Saw III: Unrated Edition
Is the Saw franchise re-inventing the horror genre as we know it? No. Are these films masterpieces of horror? Hell no. Are they loud and shiny pieces of entertainment? Absolutely and with that in mind, I recommend Saw III as gory fun. I've only seen the film once before this and that was theatrically, so I wasn't able to pick out an awful lot of the "unrated" material. Matter of fact, I didn't spot any new material - but that doesn't mean it wasn't there. It's likely just an extra shot of splatter here and another scream there - nothing big.

Video


This unrated version of Saw III is presented in 1.78:1 anamorphic widescreen. I'm assuming this is as good as the film can possibly look given the washed out visual style of the series. I did find grain in the image, but it could easily be intentional as again, these are gritty looking pictures to start with. When a feature incorporates a tarnished-looking image quality into it's visual style, there's not much one can critique in this department.

Saw III: Unrated Edition

Audio


The film comes with Dolby Digital 5.1 and 2.0 tracks. I went with the 5.1 track and almost wished I hadn't; the only thing more disgusting than watching victims undergo Jigsaw's traps in Saw III is hearing them do it. I'd give my compliments to the sound department, but half-way through the film I felt as though I could easily lose my lunch. Unappetizing sound effects aside, this is a well-engineered track that lets score and dialogue share center stage.

Extras


The disc comes with three audio commentaries to accompany the feature. The first has Director Darren Lynn Bousman, Writer Leigh Whannell and Executive Producers Peter Block and Jason Constantine.

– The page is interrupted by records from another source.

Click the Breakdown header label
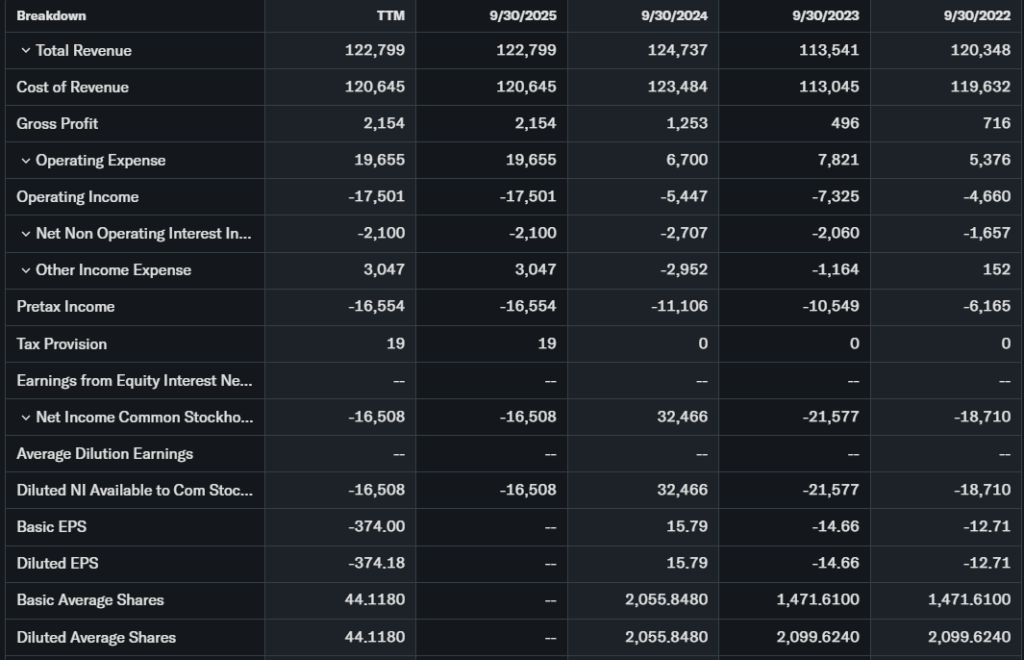pyautogui.click(x=51, y=16)
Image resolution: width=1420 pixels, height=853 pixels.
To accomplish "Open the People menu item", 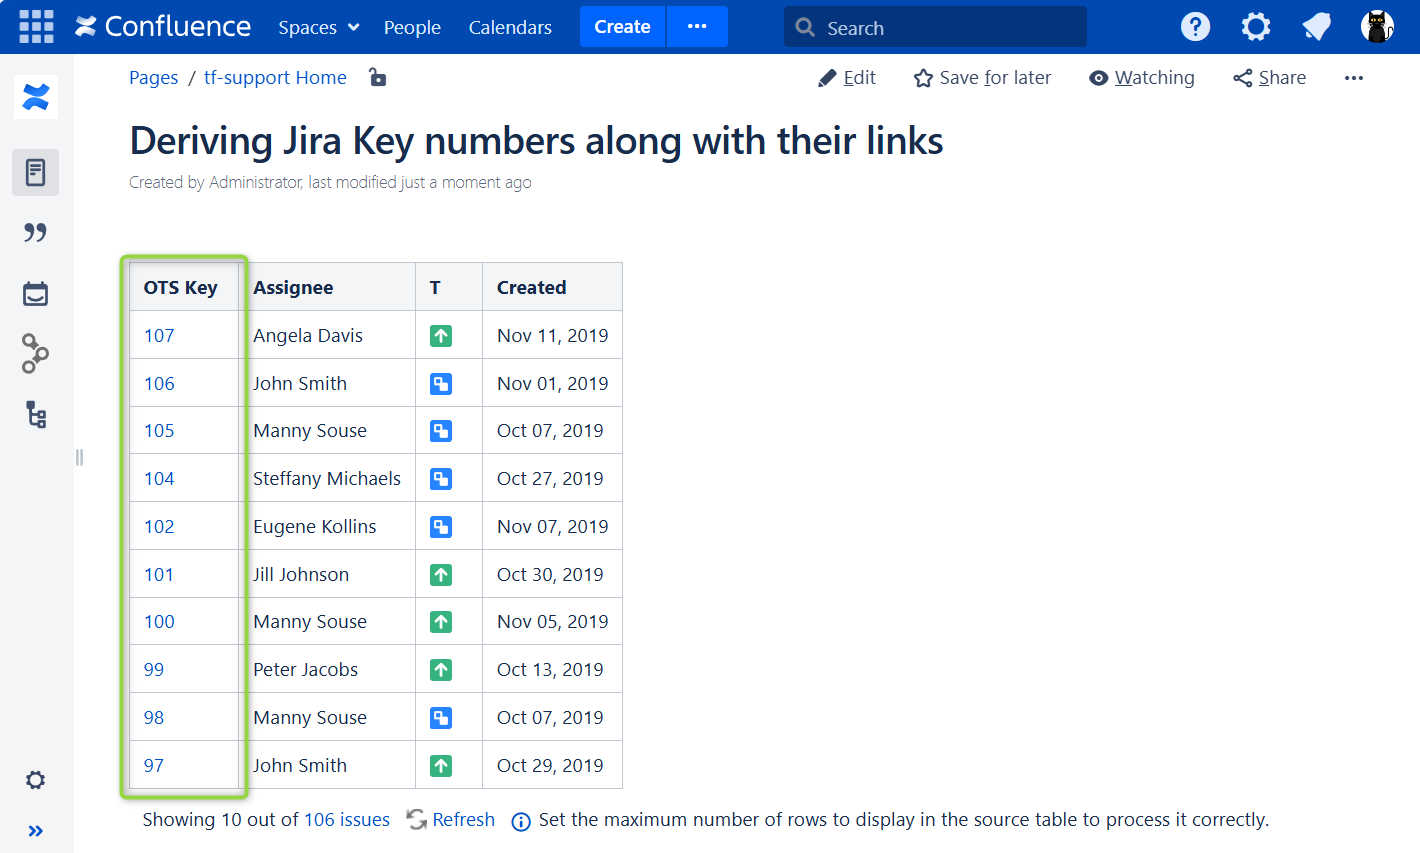I will click(x=412, y=28).
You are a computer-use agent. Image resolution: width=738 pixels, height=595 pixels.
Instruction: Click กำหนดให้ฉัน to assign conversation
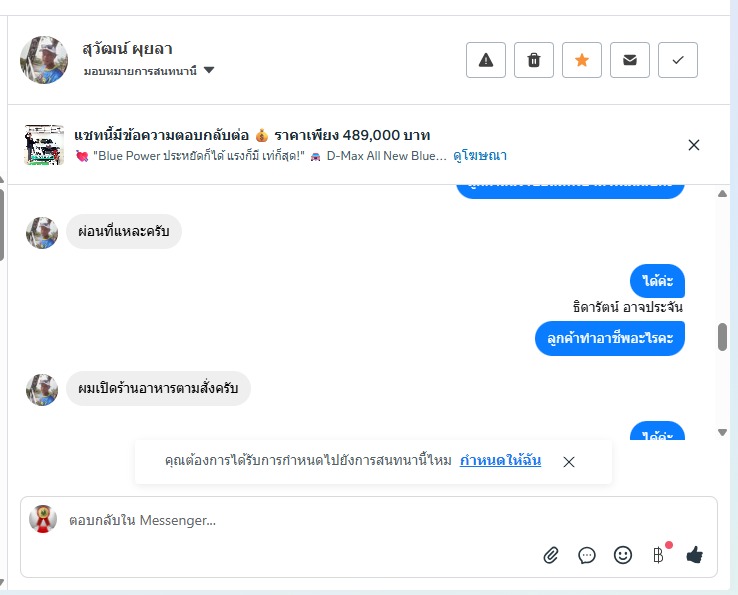[500, 461]
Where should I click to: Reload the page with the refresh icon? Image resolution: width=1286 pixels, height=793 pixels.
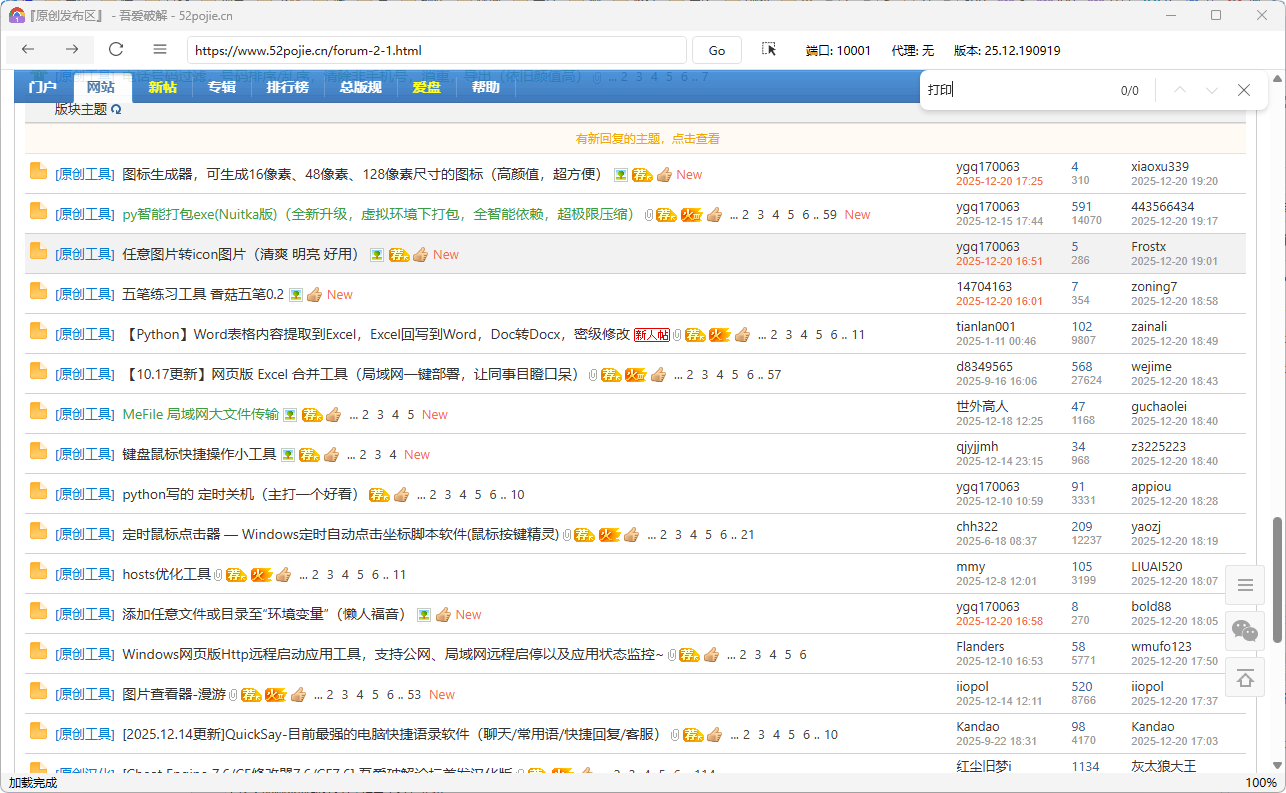click(116, 50)
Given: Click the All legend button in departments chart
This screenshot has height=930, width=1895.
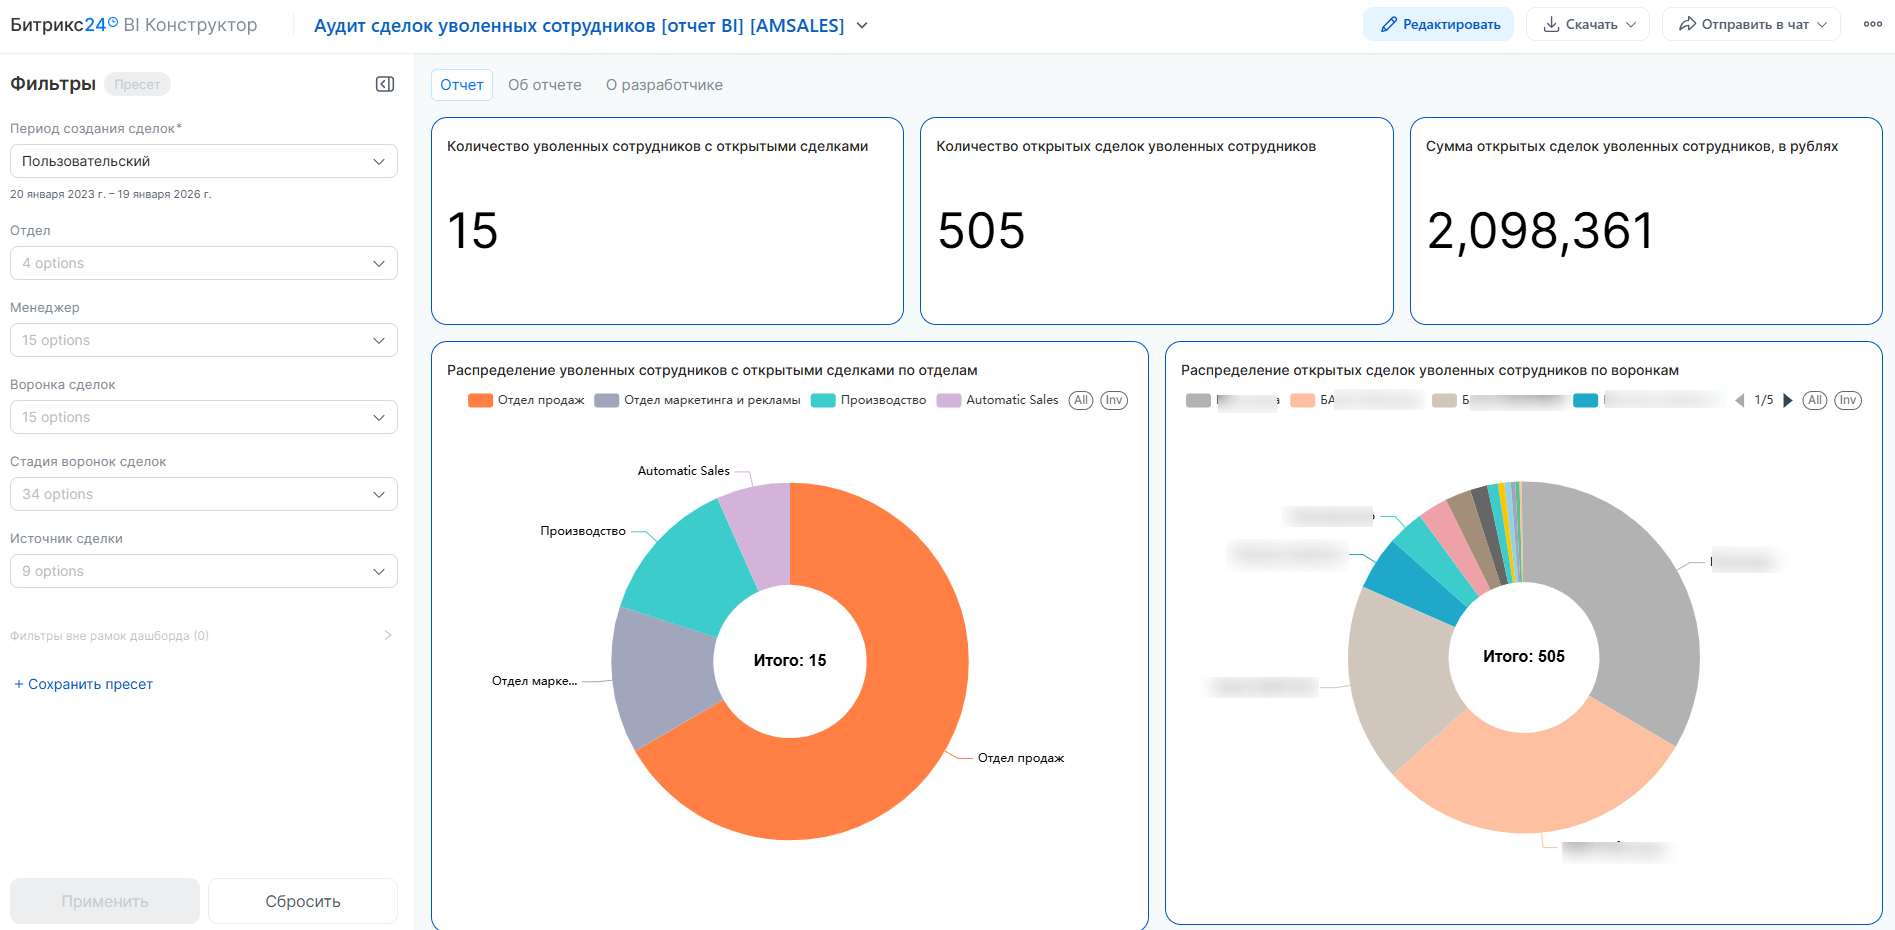Looking at the screenshot, I should (1080, 400).
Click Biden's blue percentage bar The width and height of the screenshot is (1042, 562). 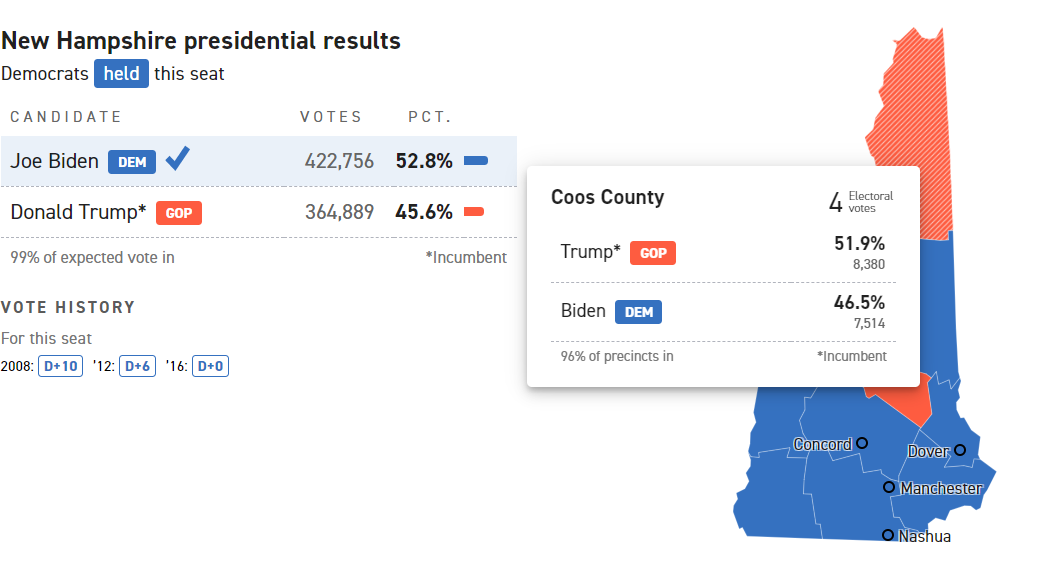pyautogui.click(x=476, y=161)
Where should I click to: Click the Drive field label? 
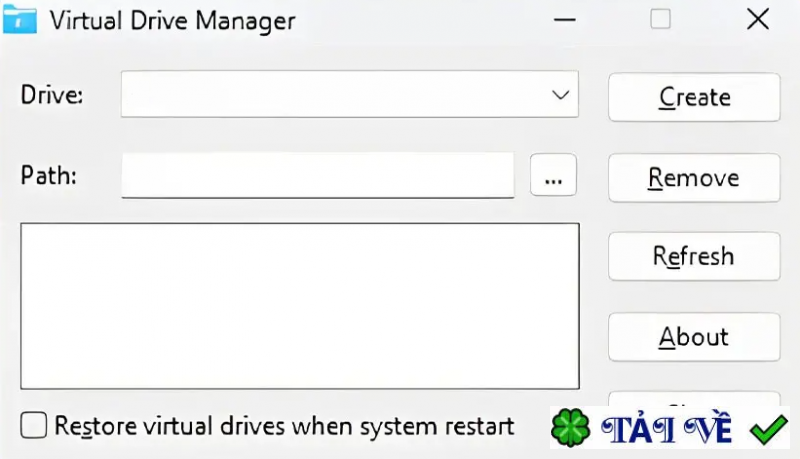[52, 95]
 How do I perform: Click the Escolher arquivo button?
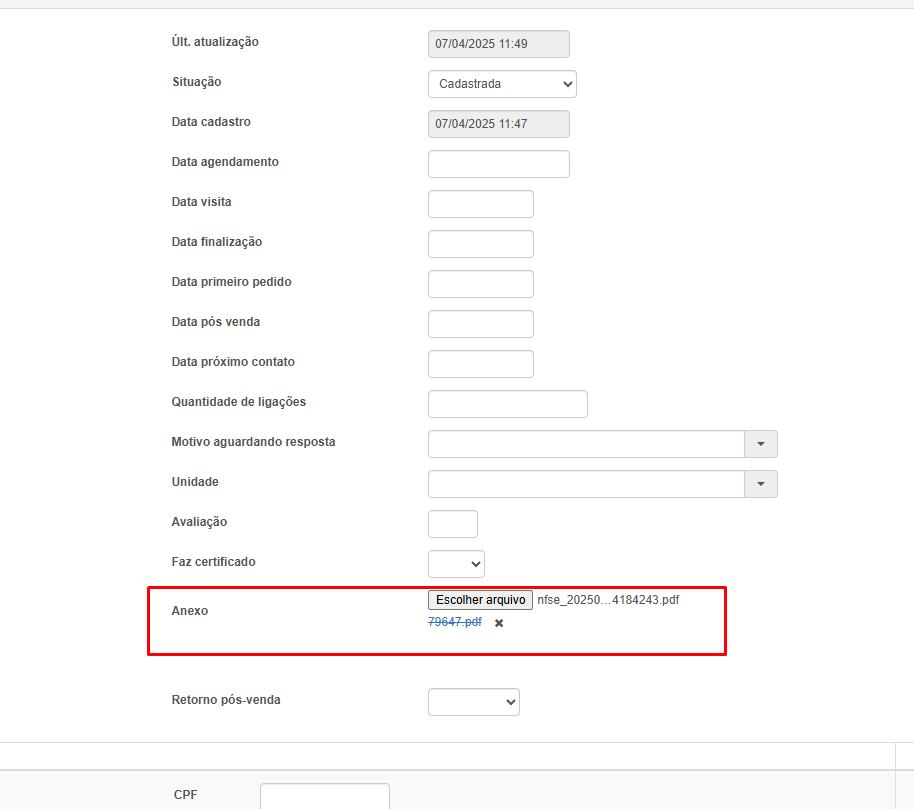click(x=480, y=600)
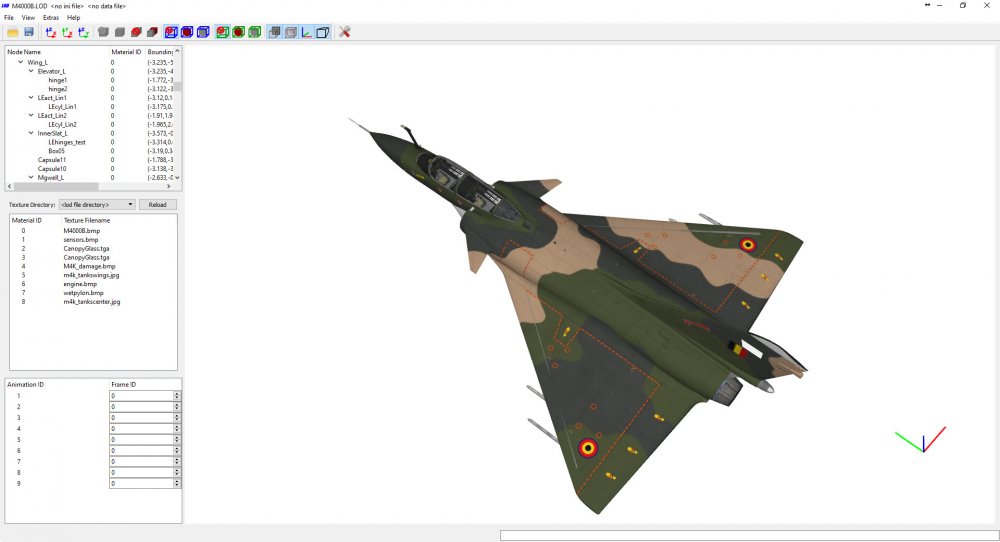Open a file with the folder icon
Screen dimensions: 1000x542
click(13, 32)
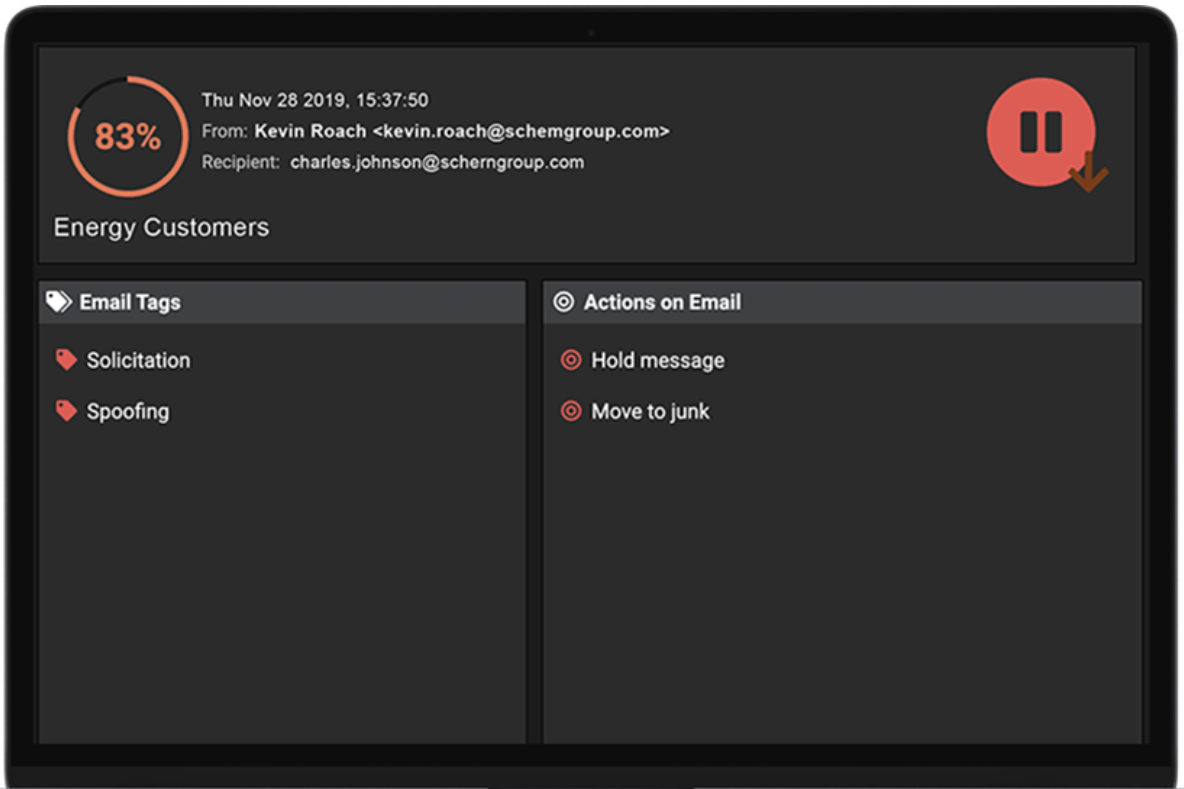Click the red pause hold button

[1040, 131]
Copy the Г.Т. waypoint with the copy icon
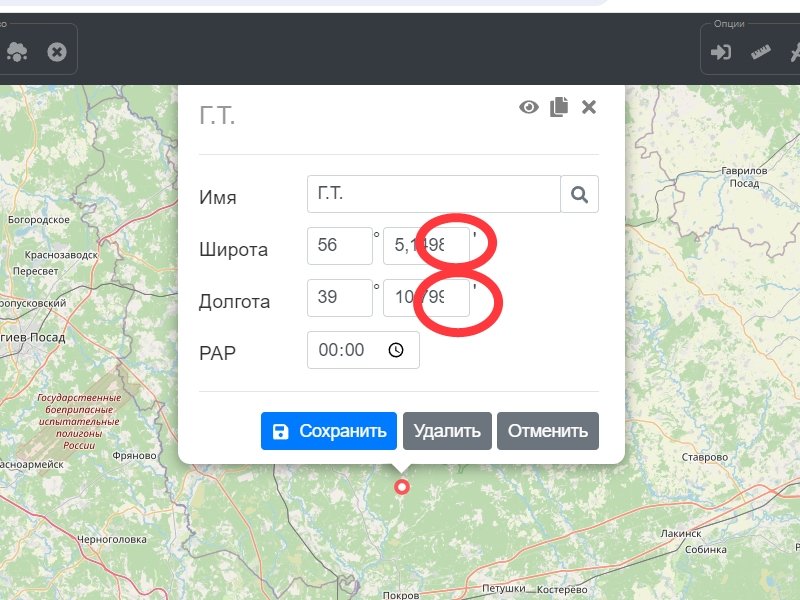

The second commentary features Producers Oren Koules and Mark Burg. The final commentary features Director Darren Lyn Bousman again along with Editor Kevin Greutert and Director of Photography David Armstrong. Post-production has always been the most fascinating side of film for me, so I sat in on the third commentary. The trio explains what was cut and why, what they had originally intended to shoot but didn't and offer up a slew of production stories. A good listen, indeed.

Saw III: Unrated Edition
After the commentaries, we have 'The Traps of Saw III, a nine minute featurette that covers much of the ground you'd expect it to. The next aptly titled featurette is 'The Props of Saw III' which runs eight minutes. 'Darren's Diary' is a nine minute look at the trials and tribulations that arise during a strenuous film shoot such as this one. These are all well-made and insightful supplements filled with gobs of fun on-set video. Closing out the disc we have five minutes of deleted scenes, including a Lynn/Amanda fight scene (which was appropriately cut out of the final product), theatrical and teaser trailers plus a whole slew of other trailers for Lionsgate films.

Overall


Again, I'm going to recommend Saw III to anyone who enjoys a fun horror film experience. If you liked Saw but were turned off by Saw II, I'd urge you to give this one a try; it really is a completely different film. The disc is satisfying from a technical standpoint and has more than enough supplements to give you an insight into it's production. Bravo, Lionsgate. Bring on Saw IV.